● **Excerpted text**

3. Until further determination of the application or further order, the Third Respondent be restrained by an injunction pursuant to sections 80 and 87 of the Act from:

(a) carrying on business from within the original Robina Franchise store, being the store originally approved by the Applicant;

further, or alternatively:

(b) informing customers in any way whatsoever, whether by written or oral conduct, that there is a connection, or affiliation between the operations, franchise system and goodwill of the Applicant and the Third Respondent’s business;

(c) using the business name "Cash Converters" in conducting business from within the original Robina Franchise store, being the store originally approved by the Applicant; and

(d) allowing the sign "JEWELLERY NEW & OLD" to remain above the entrance door of the Third Respondent’s business being carried on from within the original Robina Franchise store, being the store originally approved by the Applicant;

4. Until further determination of the application or further order, the Fourth Respondent be restrained by an injunction pursuant to sections 80 and 87 of the Act from:

(a) carrying on business from within the original Robina Franchise store, being the store originally approved by the Applicant;

further, or alternatively:

(b) informing customers in any way whatsoever, whether by written or oral conduct, that there is a connection, or affiliation between the operations, franchise system and goodwill of the Applicant and the Third Respondent’s business;

(c) using the business name "Cash Converters" in conducting business from within the original Robina Franchise store, being the store originally approved by the Applicant; and

(d) allowing the sign "JEWELLERY NEW & OLD" to remain above the entrance door of the Third Respondent’s business being carried on from within the original Robina Franchise store, being the store originally approved by the Applicant;’

Principles applicable

48 In determining whether to grant an interlocutory injunction the Court will have regard to two main issues. These are whether:

1. there is a serious question to be tried, and

2. the balance of convenience favours the granting of the injunction.

49 These two elements are not to be considered in isolation. Accordingly, the apparent strength or indeed the weakness of the applicant’s case can be taken into account in assessing the balance of convenience (Castlemaine Tooheys Ltd v South Australia [1986] HCA 58; (1986) 161 CLR 148 at 154).

50 A further consideration in relation to the balance of convenience in a case where the applicant seeks an interlocutory injunction on the basis that it fears that it will suffer irreparable loss unless the injunction is granted, is the assessment of the risk of imminent and serious damage to the applicant on one hand, and the prejudice to the respondent on the other hand if the injunction is granted (Spry, Equitable Remedies, 6th edn, Law Book Co, Sydney, 2001).

51 In weighing the balance of convenience it is also necessary to take into account the impact of the injunction upon third parties and the public. The authorities are discussed by Steytler J (as he then was) in Redman v Southern Cross Broadcasting (Australia) Ltd [2001] WASC 9. I turn now to deal with each of the claims.

● **Job 1**
Summarize the injunction excerpt in two sentences.

● **Records**
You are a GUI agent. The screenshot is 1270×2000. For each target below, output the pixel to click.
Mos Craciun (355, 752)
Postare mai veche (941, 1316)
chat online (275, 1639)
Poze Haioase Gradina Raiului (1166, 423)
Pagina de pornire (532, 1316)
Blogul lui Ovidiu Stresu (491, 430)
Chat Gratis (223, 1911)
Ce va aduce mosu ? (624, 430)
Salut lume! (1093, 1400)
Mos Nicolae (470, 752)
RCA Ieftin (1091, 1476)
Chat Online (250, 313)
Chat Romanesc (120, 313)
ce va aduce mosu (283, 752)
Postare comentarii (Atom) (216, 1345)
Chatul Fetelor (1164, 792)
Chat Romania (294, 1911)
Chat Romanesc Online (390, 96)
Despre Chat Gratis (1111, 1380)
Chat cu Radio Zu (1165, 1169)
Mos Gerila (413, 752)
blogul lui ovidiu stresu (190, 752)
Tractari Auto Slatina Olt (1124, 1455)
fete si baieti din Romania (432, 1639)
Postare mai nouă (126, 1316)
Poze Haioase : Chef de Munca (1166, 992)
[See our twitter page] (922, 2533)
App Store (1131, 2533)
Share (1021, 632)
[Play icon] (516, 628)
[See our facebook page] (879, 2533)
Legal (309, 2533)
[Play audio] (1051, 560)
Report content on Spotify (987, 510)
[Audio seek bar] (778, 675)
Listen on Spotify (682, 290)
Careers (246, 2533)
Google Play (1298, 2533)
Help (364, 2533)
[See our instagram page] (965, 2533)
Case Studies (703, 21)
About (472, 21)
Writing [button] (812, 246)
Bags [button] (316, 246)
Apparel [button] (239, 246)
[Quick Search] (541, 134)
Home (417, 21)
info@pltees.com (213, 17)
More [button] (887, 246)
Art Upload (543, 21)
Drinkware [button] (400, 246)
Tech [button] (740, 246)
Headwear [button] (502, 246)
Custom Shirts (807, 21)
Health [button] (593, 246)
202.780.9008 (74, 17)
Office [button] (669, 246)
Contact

● **Job 2**
Gather every line of the listing that contains the word "Postare", treating uppercase and lowercase as different.

● **Written solution 1**
The excerpt sets out interlocutory injunctions, sought under sections 80 and 87 of the Act, that would restrain the Third and Fourth Respondents from trading from the original Robina Franchise store, telling customers of a connection with the Applicant, using the name "Cash Converters" there, and keeping the sign "JEWELLERY NEW & OLD" above the entrance. It then states that the Court asks whether there is a serious question to be tried and whether the balance of convenience favours the injunction, weighing the strength of the applicant's case, the risk of serious damage to the applicant against prejudice to the respondent, and the impact on third parties and the public.

● **Written solution 2**
Postare mai veche (941, 1316)
Postare comentarii (Atom) (216, 1345)
Postare mai nouă (126, 1316)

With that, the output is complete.